Öğrenme sürecimizin yaşamın diğer anlarından, bizden önceki toplumların söz ve eylemle taşınan tecrübelerinden ve doğadaki diğer varlıklardan koptuğu bir çağda yaşıyoruz. Oysa bilgi yalnızca cümlelere, kitaplara, sınıflara veya internete hapsedilmez. Bilgi, yeryüzünün üzerinde gezinen bulutlar, dağlardan denizlere akan nehirler veya vücudumuzu dolaşan kan damlaları gibi hareketli bir şey. Çoğalıyor, savruluyor ve yeniden birleşiyor. Parçalamıyor. Belki de en değerli bilgi, bize tüm bildiklerimizi unutmamızı öğütleyen bilgi.
Doğa Okulu için öğrenme; geçmiş ve gelecek zamanlar, insan ve diğer canlılar, birey ve diğer insanlar, çağlar ve coğrafyalar, teori ve pratik, çalışmak ve eğlenmek arasında bağlar kurabilmek anlamına geliyor. Öğrenmenin en uzağında duran eylem biçimi belki de bilgiyi duyarak hafızaya kaydetmek.
Bu nedenle Seferihisar Doğa Okulu, hazır bilgilerin tüketildiği bir mekan değil, yeni bilgilerin üretildiği bir öğrenme yeri. Ana fikri gereği, bu okuldaki derslerin sıradan öğretmen – öğrenci ilişkisi içinde üretilmesi mümkün değil. Doğa Okulu’na dahil olan hiç bir öğrenciyi üzerine bilgiler yazılacak boş bir sayfa olarak görmüyoruz. Okulumuz, her öğrencinin aynı zamanda kendi kültür ve deneyimiyle birlikte buraya katıldığını kabul ediyor ve okulun değerleri doğrultusunda kendisi de öğrenciden öğrenmeye çalışıyor. Öğrenci ve öğretmen ayrımı siliniyor. Bilgi üretimine katılan her öğrenciyle birlikte okulun bütünü de öğreniyor, gelişiyor ve değişiyor. Okul, üzerinde çalıştığı konularda bilgi üretirken, usta çırak öğrenme geleneğini sürdürüyor.

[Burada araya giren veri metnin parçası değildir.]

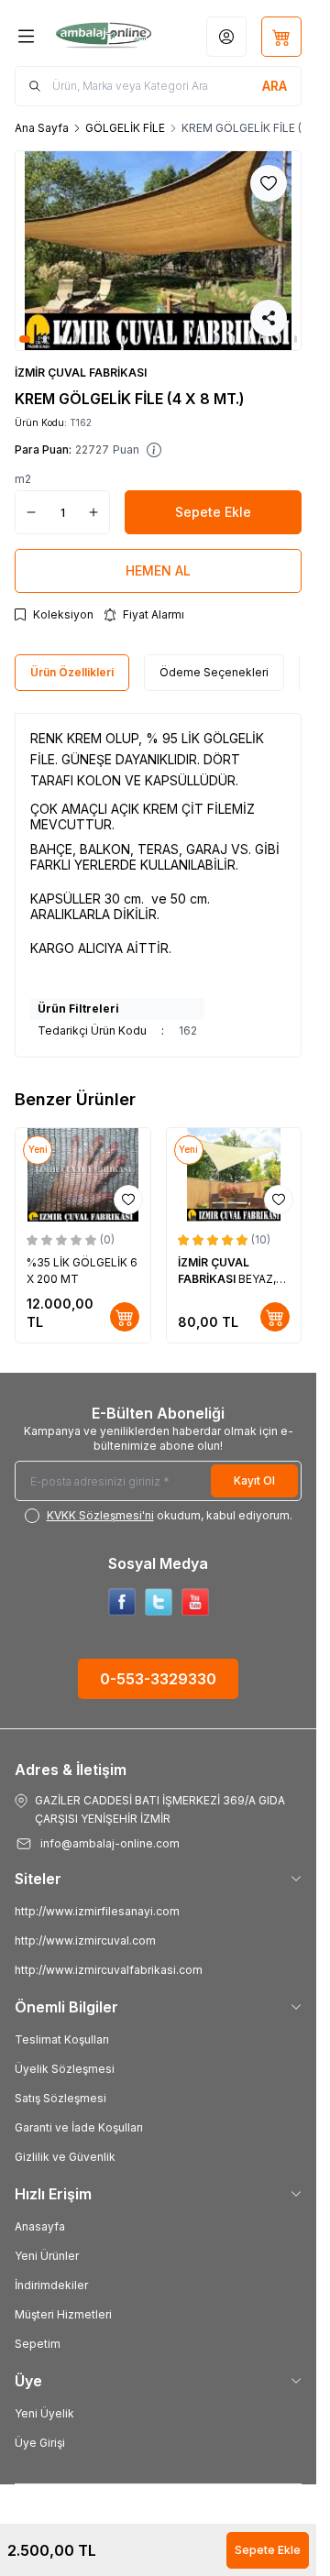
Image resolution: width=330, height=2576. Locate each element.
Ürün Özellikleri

Orhanlı köyü halkı başta olmak üzere doğa kültürüne sahip tüm insanlar, bu okulun aday yamakları, çırakları oldukları gibi, aynı zamanda aday kalfaları ve ustaları. Doğa Okulu’nda yerel, bölgesel ve evrensel bilgiler arasında bir hiyerarşi kurmuyoruz. Burada, yazılı kültür sözlü kültürün, sözlü kültür ise yazılı kültürün üzerine egemenlik kurmuyor. Doğanın ve kadim toplumların sahip olduğu söz ve eyleme dayalı doğa kültürü, Doğa Okulu için tıpkı bir kütüphane gibi kaynak anlamına geliyor. Okulun tüm üretim süreçlerinin kaynağında doğa kültürü yer alıyor.
Burada dersler birbirinden kopuk bilgi havuzları olarak değil, birbiriyle ilişkileri olan bir öğretiler bütünü şeklinde gerçekleşiyor. Okulda, öğrencilerin kendisine söyleneni öğrenmesinden çok, farklı bilgiler arasında bağlar kurabilmesine ve böylece öğrenirken keyif almasına önem veriyoruz. Doğa Okulu, belki de her şeyden önce eğlenmenin ve öğrenmenin iç içe geçtiği bir yer.
Seferihisar Doğa Okulu’nun sınırları, mekanı ve zamanı aşan doğanın kendisi. Bu güne kadar insan tarafından korunmuş ve daha da zenginleştirilmiş her yer, dereler, zeytinlikler, makiler, köyler, mahalleler, aynı zamanda Seferihisar Doğa Okulu’nun sınıfları, bahçeleri, koridorları ve uygulama alanları.
Binlerce yıldır Anadolu’nun ve dünyanın hemen her köşesinde doğayı incitmeden yaşamış ve yaşamaya devam eden toplumlar hiç şüphesiz Doğa Okulu’nun temel ilham kaynağı. Bu toplumlar, rekabet yerine işbirliğine ve adil paylaşıma dayalı merkezsiz bir yaşamın mümkün olduğunu bize anlatıyor. Seferihisar Doğa Okulu onların izini sürüyor ve başka bir insanın mümkün olduğunu bir kez daha ortaya koymaya çalışıyor.